Лаперуза с неподражаемым, истинно царским выражением возмущённо взглянула на меня. Я?! Боюсь?! Это я‑то не понимаю шуток?! Вот ещё! Всё я прекрасно понимаю! Но считаю, что в моём присутствии шутки о “приготовлении” кошек совершенно неуместны!

И Пушка на всякий случай, чтобы не было недопонимания, ещё раз цапнула Олега. И, посчитав, что инцидент исчерпан, вновь принялась самозабвенно мурлыкать, уютно расположившись у него на руках.

К Олегу тут же прилепилась Светулька. По молодости лет она почти так же быстро и легко, как Лапка, преодолела стеснение, “мешающее нам быть самими собой и радоваться жизни”. Доверчиво ухватив Олега за руку, она потащила его в комнату.

– Олег Иванович, а знаете, как нашу Лапку зовут?

– Я так думаю, что Лапку зовут Лапкой. Или я ошибся?

Светулька хохочет, совсем уже виснет на Олеге, счастливо заглядывая ему в глаза.

– Нет! А полное имя знаете?

– Ну… Вроде бы Лаперуза?

– Нет! А вот и нет! Лапку звать Лаперуза Светлановна! Вот!

И мы со Светулькой, то и дело перебивая друг дружку, взахлёб поведали Олегу историю второго рождения нашей Лапушки. Как три года назад в крещенские морозы зарёванная пятилетняя Светулька притащила домой найденного в снегу малюсенького закоченевшего котёнка. Найдёныш по всем признаком был не жилец, он уже не двигался и даже не пищал, мог только дышать, мучительно, задыхаясь от хрипов в крохотной грудке. Малышка умирала, но выбросить её назад на мороз у мамы не поднялась рука. Всей семьёй мы принялись бороться за жизнь маленькой Лапки. Принялись отпаивать из соски тёплым молоком, но Лапка ни в какую не хотела сосать, и мама вливала молоко ей в рот из ложечки. Лапка всё равно не могла глотать, молоко выливалось изо рта, но какие‑то капли, видно, всё‑таки попадали внутрь, потому что котёнок всё не умирал. Но глубокой ночью Лапке стало совсем плохо, и мама вызвала по телефону знакомого ветеринара. Ветеринар приехал заспанный и сердитый, но ни пол–словом не упрекнул маму, с Лапкой возился внимательно и долго, и малышке после его ухода стало немного легче.

Несколько дней и ночей подряд мы не оставляли Лапушку ни на минуту одну. Борьба за её жизнь была мучительной и продолжалась довольно долго. Но закончилась нашей всеобщей победой! И из жалкого заморыша выросла грациозная красавица. Пушистая, с удивительно мягкой блестящей бело–рыжей шёрсткой.
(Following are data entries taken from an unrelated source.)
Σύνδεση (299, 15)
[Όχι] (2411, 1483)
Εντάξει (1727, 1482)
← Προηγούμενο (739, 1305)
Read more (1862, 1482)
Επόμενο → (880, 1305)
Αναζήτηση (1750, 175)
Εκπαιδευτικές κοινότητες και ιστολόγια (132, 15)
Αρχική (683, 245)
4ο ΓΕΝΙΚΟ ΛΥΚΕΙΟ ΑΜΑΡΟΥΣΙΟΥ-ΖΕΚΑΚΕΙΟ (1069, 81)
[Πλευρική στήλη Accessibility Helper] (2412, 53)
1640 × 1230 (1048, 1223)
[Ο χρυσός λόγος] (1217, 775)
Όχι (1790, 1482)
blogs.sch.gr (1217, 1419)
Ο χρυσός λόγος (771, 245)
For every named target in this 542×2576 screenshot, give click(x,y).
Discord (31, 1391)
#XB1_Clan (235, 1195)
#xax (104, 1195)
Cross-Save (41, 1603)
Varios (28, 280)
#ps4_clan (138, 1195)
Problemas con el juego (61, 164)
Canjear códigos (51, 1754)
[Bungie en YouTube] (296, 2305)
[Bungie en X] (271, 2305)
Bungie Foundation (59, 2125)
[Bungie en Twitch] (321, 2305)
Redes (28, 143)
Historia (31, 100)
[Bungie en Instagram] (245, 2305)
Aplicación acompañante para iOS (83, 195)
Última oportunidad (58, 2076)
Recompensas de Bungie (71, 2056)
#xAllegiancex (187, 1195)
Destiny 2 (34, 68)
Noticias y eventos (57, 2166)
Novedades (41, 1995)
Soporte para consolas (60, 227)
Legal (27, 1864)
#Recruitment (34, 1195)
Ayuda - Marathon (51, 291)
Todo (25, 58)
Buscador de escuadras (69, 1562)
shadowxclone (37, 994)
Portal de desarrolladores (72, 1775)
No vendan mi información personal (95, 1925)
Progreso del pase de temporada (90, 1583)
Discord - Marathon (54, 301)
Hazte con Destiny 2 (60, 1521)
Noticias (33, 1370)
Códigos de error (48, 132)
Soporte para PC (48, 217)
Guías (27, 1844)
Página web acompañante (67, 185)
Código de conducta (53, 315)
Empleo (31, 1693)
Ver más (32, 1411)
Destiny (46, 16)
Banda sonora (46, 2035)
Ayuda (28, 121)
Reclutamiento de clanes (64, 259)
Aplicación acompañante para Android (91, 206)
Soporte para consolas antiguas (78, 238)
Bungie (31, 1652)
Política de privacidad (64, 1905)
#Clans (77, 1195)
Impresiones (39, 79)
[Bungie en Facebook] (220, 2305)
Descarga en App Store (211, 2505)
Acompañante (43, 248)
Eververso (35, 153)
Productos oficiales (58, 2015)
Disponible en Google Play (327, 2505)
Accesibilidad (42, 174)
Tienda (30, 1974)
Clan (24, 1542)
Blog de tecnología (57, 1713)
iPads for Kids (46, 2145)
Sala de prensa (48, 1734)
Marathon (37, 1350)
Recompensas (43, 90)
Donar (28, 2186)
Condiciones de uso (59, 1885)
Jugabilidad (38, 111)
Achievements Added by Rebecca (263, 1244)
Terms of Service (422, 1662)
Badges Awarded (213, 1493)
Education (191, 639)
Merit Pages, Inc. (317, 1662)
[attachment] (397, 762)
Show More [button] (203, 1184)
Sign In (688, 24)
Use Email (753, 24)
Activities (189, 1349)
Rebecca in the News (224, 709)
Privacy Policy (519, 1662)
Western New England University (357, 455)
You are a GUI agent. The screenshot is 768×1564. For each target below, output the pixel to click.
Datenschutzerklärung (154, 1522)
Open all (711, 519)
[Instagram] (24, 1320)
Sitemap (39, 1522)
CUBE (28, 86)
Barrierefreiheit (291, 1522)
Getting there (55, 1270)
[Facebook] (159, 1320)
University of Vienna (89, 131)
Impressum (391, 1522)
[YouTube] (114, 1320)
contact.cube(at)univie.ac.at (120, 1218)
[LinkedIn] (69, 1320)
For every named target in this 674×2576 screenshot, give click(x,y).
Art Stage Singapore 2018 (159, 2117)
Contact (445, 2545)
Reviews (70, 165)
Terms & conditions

Вернее, не заурядной рыжей, а изысканного абрикосового цвета… Неженка и чистюля, умная и добрая, привередливая в еде, озорная и всё на свете понимающая, знаток и любительница женской одежды (маминой и Светулькиной), которую ловко выгребает из “шкафоньера” и придирчиво разглядывает… Всеобщая любимица, свет в окошке, одним словом – Лапушка. А официально – Лаперуза Светлановна. А как же иначе? Если бы не моя сестрёнка, Лапке ни за что не пришлось бы родиться второй раз…

Лапка тоже внимательно слушала наш рассказ, время от времени подтверждающе мяукая, снисходительно позволяла Олегу гладить свою царственную шёрстку. Мама улыбаясь, молча смотрела на нас. Лишь когда рассказ закончился, спохватилась (“Ой, что же это я, сейчас чай поставлю”).

Потом мы все вместе пили чай с принесёнными Олегом конфетами и болтали о всяких пустяках. Лапка тоже сидела за столом, на коленях у Олега, деловито выклянчивая и себе что‑нибудь вкусное. Сразу после чая Светульку как самую малолетнюю и меня как пострадавшего в бою мама отправила спать. А сама ещё долго разговаривала с Олегом на кухне. В моей комнате, понятное дело, всё было слышно, но я не прислушивался. Ноги почему‑то буквально отваливались, глаза слипались, и в полудрёме я разобрал только, что Олег просит прощения у мамы за свой идиотизм, а мама у Олега – за свой. Мне было спокойно и хорошо лежать под их уютные разговоры, и я незаметно для себя заснул…

Кино

После драки с Тайсоном мама несколько дней не пускала меня в школу. Нельзя сказать, что я был очень уж недоволен этим. Мне действительно требовалась передышка, слишком большое нервное напряжение навалилось на меня в предыдущие дни, я чувствовал просто смертельную усталость.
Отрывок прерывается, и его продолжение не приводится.